Stored data entries:
┄┄┄┄┄┄┄┄┄┄
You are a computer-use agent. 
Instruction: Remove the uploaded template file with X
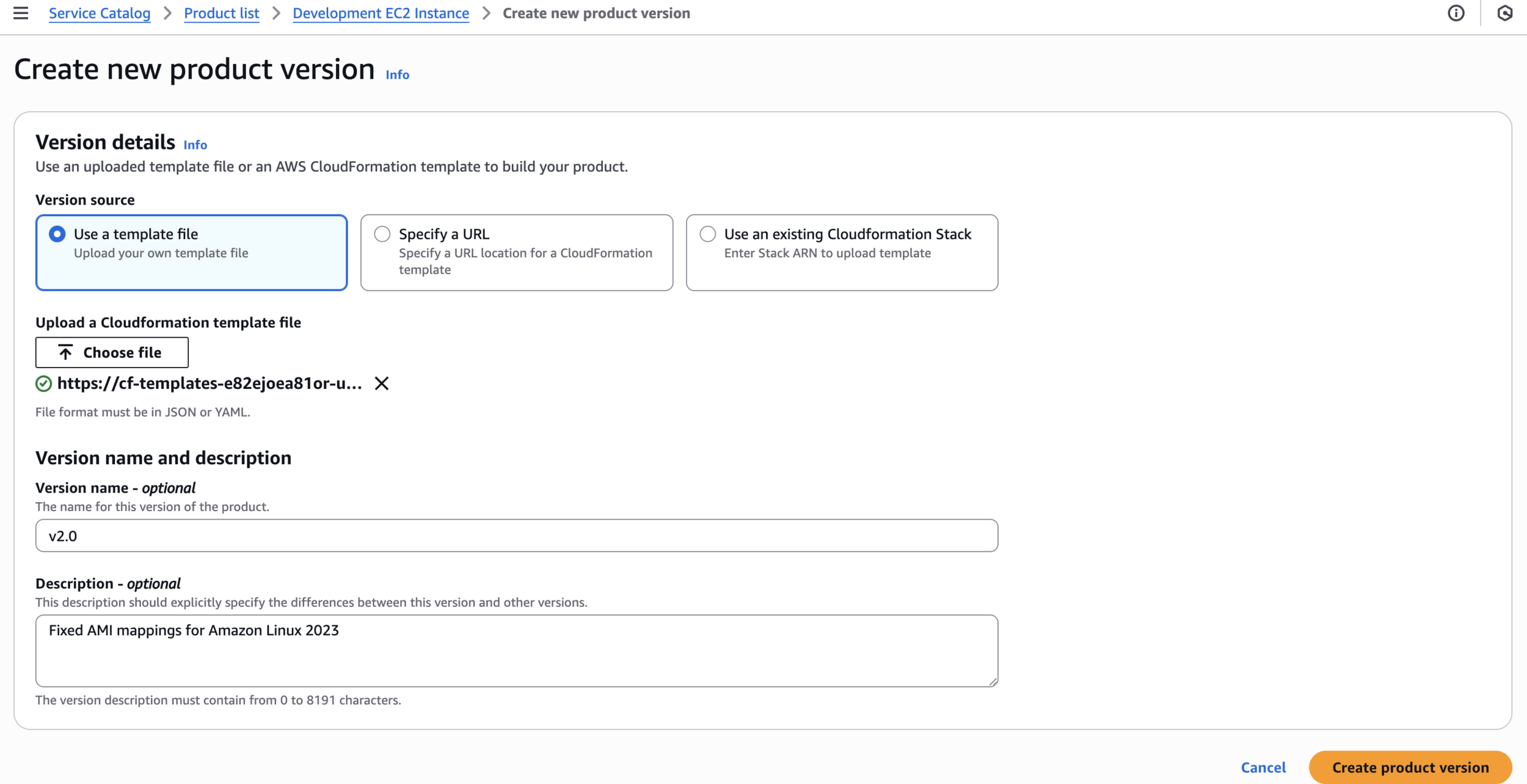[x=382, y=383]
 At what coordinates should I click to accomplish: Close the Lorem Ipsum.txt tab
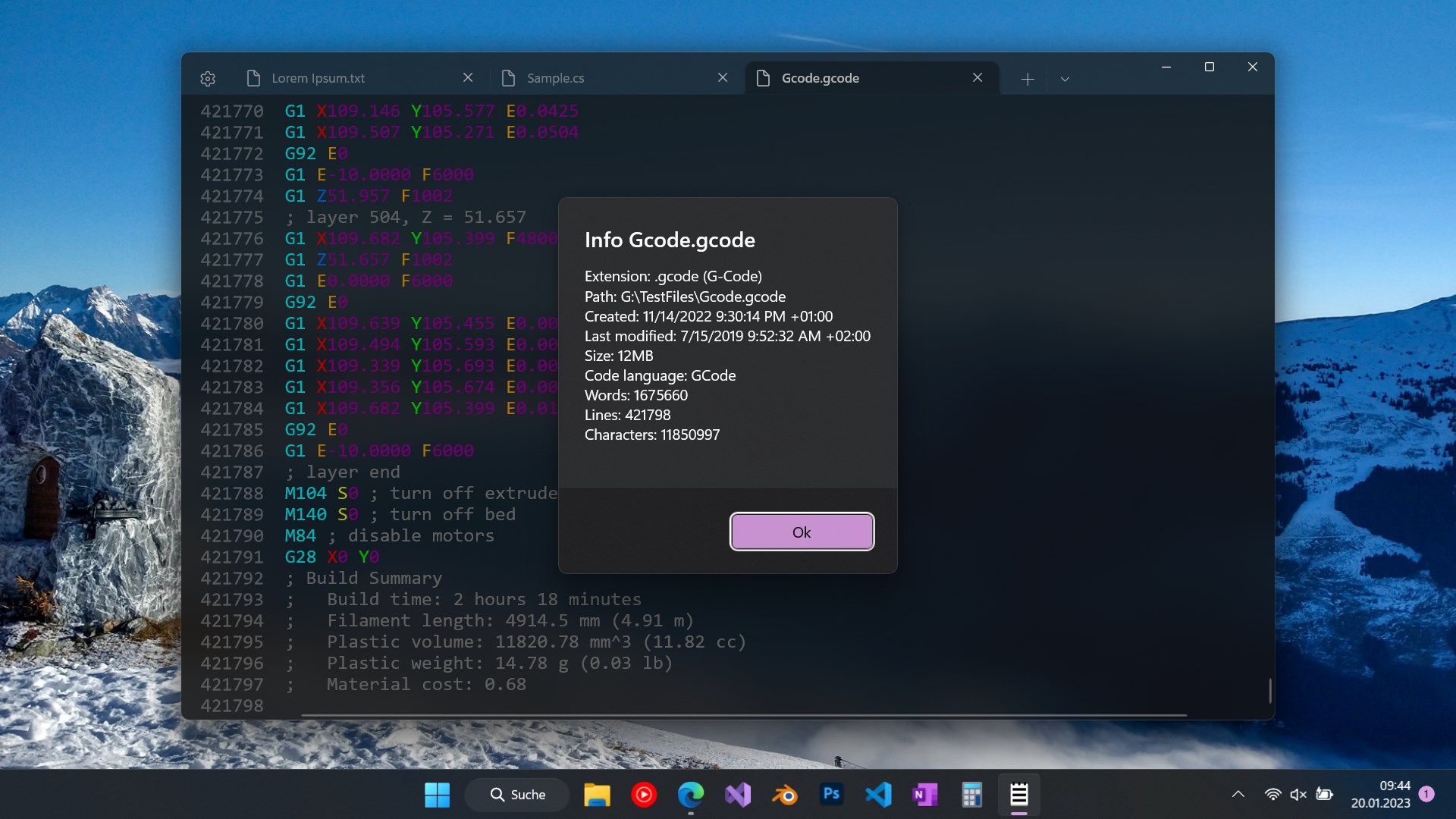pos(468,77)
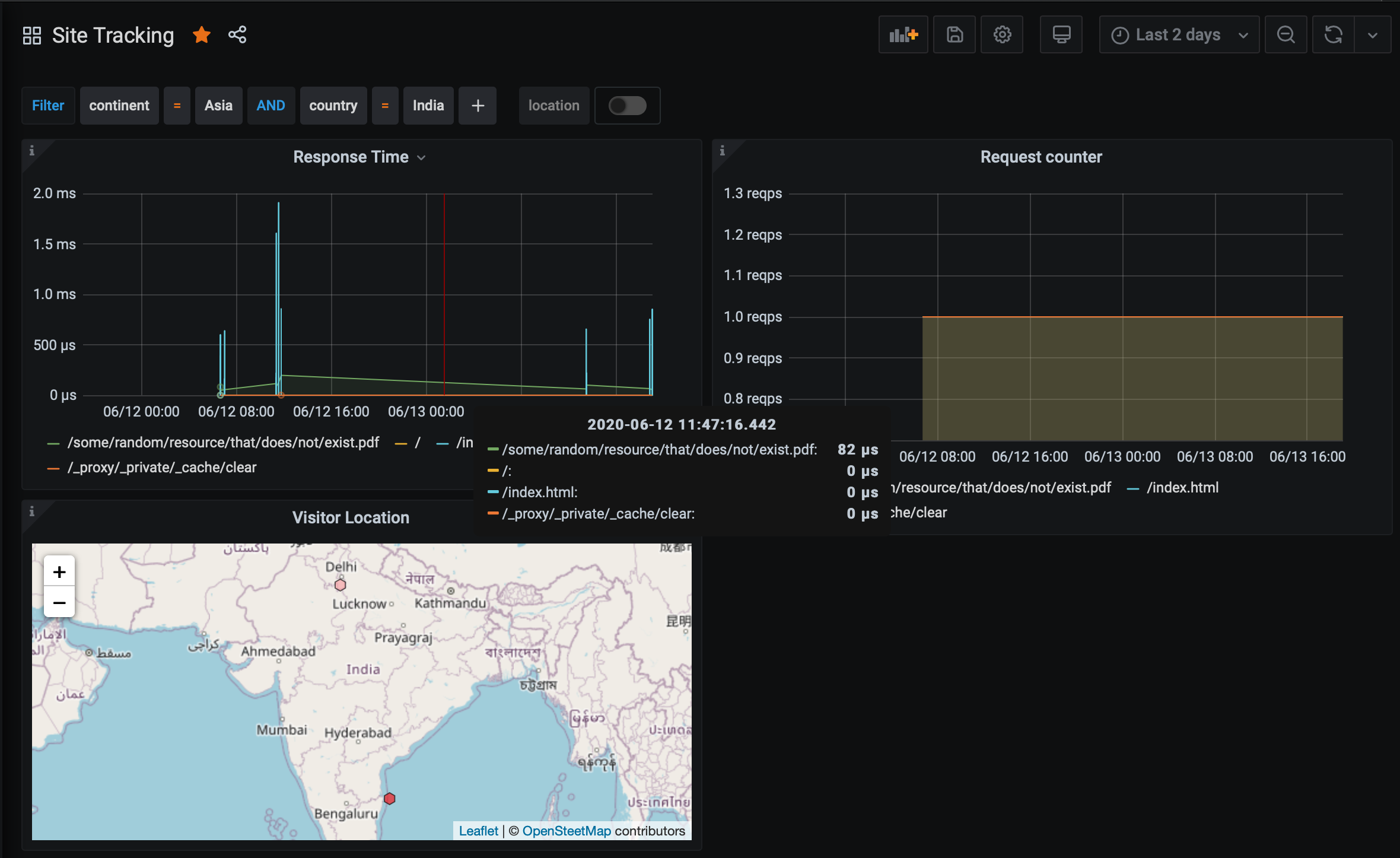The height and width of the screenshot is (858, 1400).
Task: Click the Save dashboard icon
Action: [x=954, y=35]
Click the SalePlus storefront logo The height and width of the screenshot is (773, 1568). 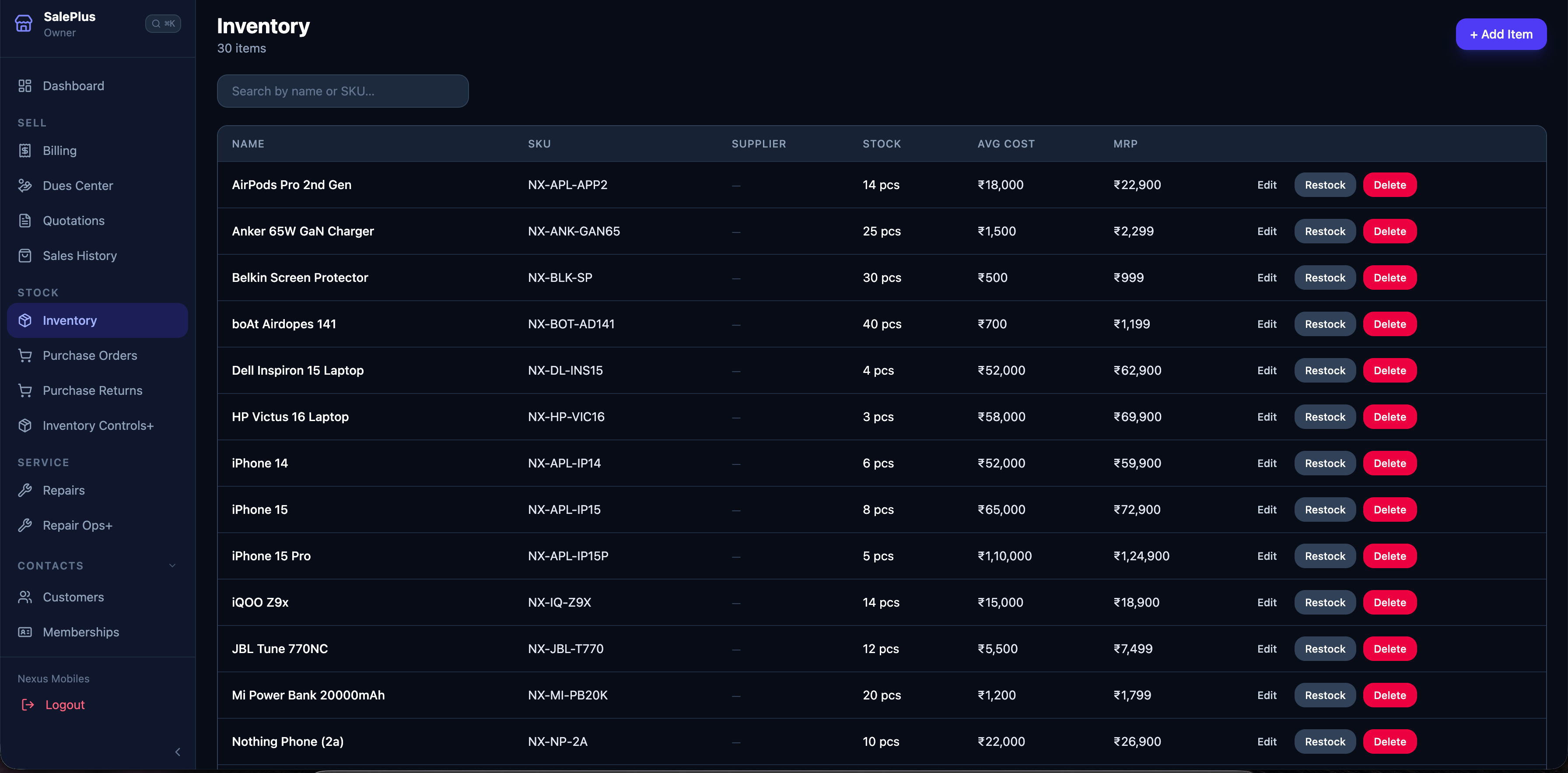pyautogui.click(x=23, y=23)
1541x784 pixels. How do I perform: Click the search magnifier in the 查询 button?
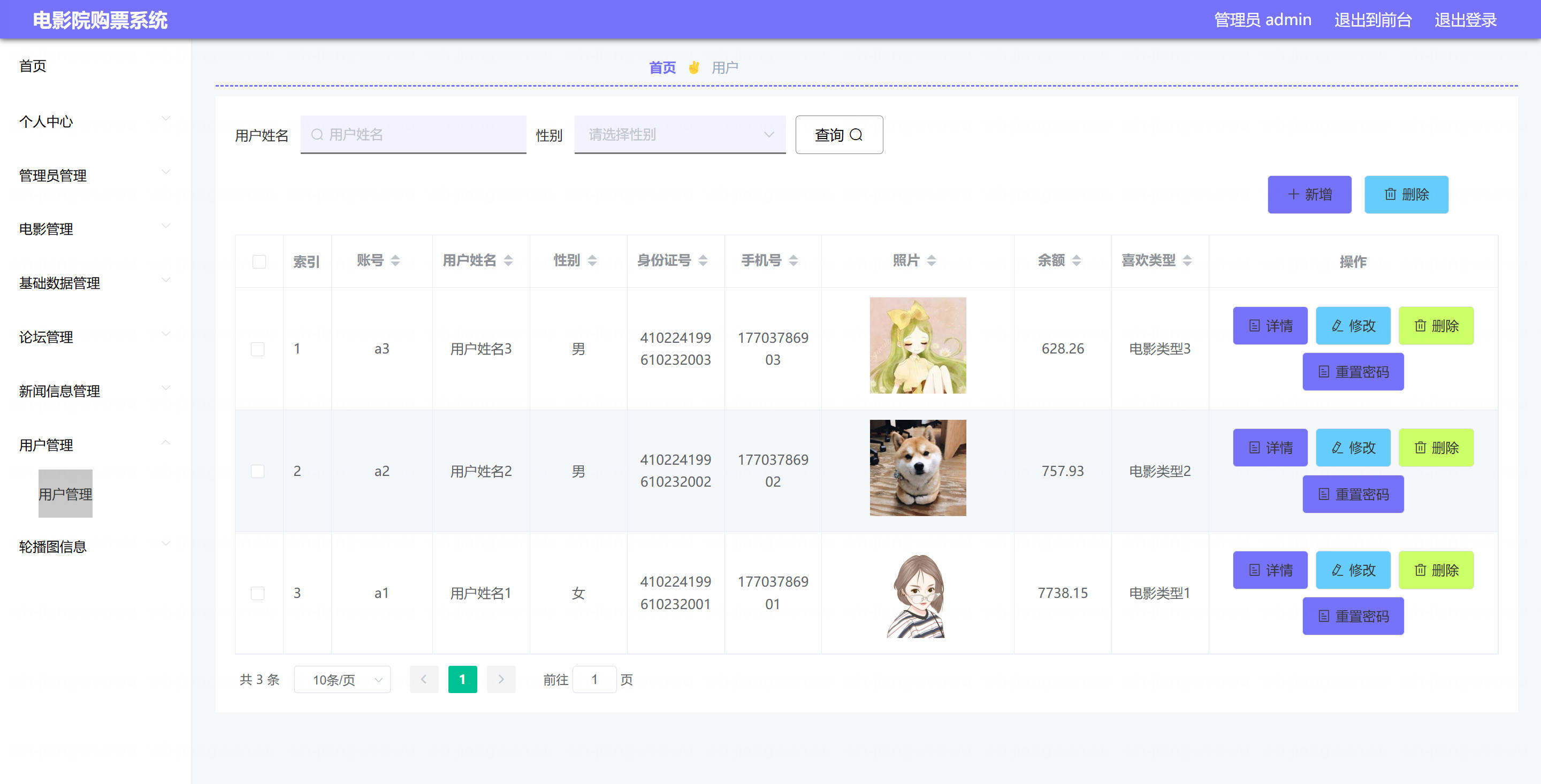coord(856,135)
┄┄┄┄┄┄┄┄┄┄
• **Try it**
Output, exactly and without pictures, the span of lines that starts at the line containing "1541x784 pixels. How" and ends at the last line above.

• **Response to the exercise**
1541x784 pixels. How do I perform: Click the search magnifier in the 查询 button?
coord(856,135)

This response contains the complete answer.